Scampia non è un set televisivo. Saviano continui a scrivere i suoi libri ma restino lontane le telecamere della fiction dal popoloso quartiere di Napoli. Gli abitanti di Scampia non sono bestie dietro le sbarre da guardare come in un enorme zoo metropolitano.
Condivido profondamente la decisione del presidente della Municipalità Angelo Pisani di rifiutare ogni tipo di permesso per le riprese di una fiction ispirata al romanzo di Roberto Saviano.
Lo scrittore, che da anni vive sotto scorta, ha ceduto per dieci milioni di euro i diritti televisivi di “Gomorra”. Una sontuosa operazione commerciale che premia la sua capacità di promuoversi e vendere libri in tutto il mondo. Bravo Saviano a monetizzare al meglio il suo lavoro, ma non accetto speculazioni indiscriminate sulla pelle di chi vive in quel quartiere abitato da tante persone perbene e coraggiose.
Non si tratta di censura. Saviano ha ampie ribalte mediatiche per esprimere le sue idee. Ed ha avuto anche grandi meriti nel portare alla luce gravissimi eventi malavitosi. Ma le luci della ribalta sono abbaglianti e fanno smarrire la strada delle buone intenzioni. Ci vuole poco a passare dalla coraggiosa denuncia alla becera speculazione. Il permesso non è stato negato per un reportage televisivo ma per un fiction che rischia di continuare a propagandare sempre lo stesso stereotipo: Napoli uguale Camorra, Scampia uguale droga. Sbarrare la porta alla fiction non vuole dire nascondere i problemi. E’ un coraggioso gesto di dissenso civile contro chi mette a nudo solo i problemi senza valorizzare minimamente i tanti fermenti di riscatto morale, sociale e civile della meravigliosa e coraggiosa gente di Scampia.

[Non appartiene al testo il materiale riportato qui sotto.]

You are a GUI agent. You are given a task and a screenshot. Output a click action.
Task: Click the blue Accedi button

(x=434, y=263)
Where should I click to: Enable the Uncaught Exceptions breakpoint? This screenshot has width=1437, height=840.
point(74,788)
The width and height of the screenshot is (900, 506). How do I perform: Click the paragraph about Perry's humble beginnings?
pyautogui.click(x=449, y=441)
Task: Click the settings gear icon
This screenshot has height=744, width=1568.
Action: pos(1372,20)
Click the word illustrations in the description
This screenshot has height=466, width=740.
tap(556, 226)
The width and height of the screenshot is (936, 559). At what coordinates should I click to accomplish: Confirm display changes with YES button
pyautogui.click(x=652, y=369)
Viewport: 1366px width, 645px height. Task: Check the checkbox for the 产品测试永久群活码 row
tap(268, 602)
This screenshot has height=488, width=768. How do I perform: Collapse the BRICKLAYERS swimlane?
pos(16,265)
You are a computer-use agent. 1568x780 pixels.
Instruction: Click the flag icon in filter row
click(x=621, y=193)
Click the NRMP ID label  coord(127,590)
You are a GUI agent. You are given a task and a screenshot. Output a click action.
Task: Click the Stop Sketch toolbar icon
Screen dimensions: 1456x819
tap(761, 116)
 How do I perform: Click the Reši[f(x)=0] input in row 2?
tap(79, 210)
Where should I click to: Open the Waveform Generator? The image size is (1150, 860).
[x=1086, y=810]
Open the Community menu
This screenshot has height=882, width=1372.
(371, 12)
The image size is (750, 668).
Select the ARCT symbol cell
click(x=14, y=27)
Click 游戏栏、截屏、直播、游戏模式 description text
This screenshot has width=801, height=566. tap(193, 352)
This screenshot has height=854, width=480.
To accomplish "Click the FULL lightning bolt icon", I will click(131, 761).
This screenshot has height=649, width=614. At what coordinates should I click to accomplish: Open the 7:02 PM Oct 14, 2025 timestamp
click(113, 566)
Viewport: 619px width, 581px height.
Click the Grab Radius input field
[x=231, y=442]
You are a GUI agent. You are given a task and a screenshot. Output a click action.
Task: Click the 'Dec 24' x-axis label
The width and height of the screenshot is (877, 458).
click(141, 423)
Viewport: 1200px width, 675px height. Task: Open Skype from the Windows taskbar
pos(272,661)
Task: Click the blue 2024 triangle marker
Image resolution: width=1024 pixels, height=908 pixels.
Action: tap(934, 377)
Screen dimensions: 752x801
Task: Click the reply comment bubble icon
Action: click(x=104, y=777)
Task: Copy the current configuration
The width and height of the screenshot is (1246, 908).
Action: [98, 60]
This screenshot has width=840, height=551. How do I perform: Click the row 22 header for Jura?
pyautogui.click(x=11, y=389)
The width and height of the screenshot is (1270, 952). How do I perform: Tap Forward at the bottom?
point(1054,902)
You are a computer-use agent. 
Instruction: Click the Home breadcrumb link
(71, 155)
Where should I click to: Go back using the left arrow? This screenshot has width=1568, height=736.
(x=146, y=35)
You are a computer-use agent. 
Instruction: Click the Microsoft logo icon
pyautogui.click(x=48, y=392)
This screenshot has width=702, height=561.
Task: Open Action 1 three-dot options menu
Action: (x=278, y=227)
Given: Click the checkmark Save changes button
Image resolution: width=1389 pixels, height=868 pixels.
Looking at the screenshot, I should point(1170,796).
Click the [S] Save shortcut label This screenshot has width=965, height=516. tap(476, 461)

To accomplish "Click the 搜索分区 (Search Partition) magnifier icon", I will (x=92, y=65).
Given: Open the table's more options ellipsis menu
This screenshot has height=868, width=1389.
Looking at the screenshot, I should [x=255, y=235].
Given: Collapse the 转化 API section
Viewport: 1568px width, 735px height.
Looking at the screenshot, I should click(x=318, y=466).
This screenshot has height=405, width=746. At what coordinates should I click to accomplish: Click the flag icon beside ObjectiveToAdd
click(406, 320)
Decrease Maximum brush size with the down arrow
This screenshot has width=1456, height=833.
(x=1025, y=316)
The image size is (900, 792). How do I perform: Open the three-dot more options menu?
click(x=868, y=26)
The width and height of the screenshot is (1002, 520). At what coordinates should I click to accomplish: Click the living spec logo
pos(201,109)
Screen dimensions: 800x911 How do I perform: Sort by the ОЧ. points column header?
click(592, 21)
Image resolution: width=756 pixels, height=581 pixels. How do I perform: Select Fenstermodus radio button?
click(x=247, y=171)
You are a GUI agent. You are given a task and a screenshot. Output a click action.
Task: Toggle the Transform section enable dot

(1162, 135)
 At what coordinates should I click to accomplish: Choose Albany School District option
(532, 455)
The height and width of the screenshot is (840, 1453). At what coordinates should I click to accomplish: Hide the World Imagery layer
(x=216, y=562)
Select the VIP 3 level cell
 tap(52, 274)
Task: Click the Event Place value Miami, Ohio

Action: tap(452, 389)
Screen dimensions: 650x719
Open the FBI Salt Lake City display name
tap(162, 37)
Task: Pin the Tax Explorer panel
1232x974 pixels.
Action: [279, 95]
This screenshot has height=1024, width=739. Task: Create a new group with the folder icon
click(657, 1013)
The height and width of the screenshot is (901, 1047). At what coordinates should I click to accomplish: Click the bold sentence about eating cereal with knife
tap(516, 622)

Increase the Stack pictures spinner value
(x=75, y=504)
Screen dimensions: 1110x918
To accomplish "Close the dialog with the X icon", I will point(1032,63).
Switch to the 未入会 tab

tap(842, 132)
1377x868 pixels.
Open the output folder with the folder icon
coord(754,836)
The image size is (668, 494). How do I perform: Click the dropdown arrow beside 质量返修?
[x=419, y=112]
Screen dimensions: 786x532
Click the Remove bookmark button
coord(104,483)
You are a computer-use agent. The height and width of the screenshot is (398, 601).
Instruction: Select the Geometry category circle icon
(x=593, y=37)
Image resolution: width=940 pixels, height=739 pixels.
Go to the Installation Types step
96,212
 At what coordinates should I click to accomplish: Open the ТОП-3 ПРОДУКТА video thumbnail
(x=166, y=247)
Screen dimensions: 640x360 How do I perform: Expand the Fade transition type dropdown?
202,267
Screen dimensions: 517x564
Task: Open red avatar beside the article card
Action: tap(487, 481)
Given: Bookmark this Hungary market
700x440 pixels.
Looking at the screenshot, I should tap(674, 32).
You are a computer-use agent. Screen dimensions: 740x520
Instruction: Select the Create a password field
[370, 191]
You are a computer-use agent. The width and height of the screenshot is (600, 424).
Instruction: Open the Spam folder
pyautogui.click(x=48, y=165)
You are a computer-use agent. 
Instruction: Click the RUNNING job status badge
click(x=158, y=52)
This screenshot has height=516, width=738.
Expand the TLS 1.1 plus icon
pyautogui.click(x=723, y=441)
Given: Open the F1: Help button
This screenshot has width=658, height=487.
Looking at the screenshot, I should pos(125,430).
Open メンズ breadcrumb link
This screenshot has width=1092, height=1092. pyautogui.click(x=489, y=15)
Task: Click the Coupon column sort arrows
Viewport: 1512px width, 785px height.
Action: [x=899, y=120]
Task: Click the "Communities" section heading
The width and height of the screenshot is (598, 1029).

Sono convinto che Saviano, al quale tutti dobbiamo esser grati, non volesse in alcun modo denigrare la gente di Scampia. C’è ancora tempo e modo per rimediare all’errore magari destinando una quota dei diritti d’autore – fece così Marcello D’Orta dopo il boom di “Io speriamo che me la cavo” – a progetti seri firmati dallo stesso Saviano per aiutare la gente di Scampia – come quella di Casal di Principe – a ritrovare l’orgoglio della loro origine.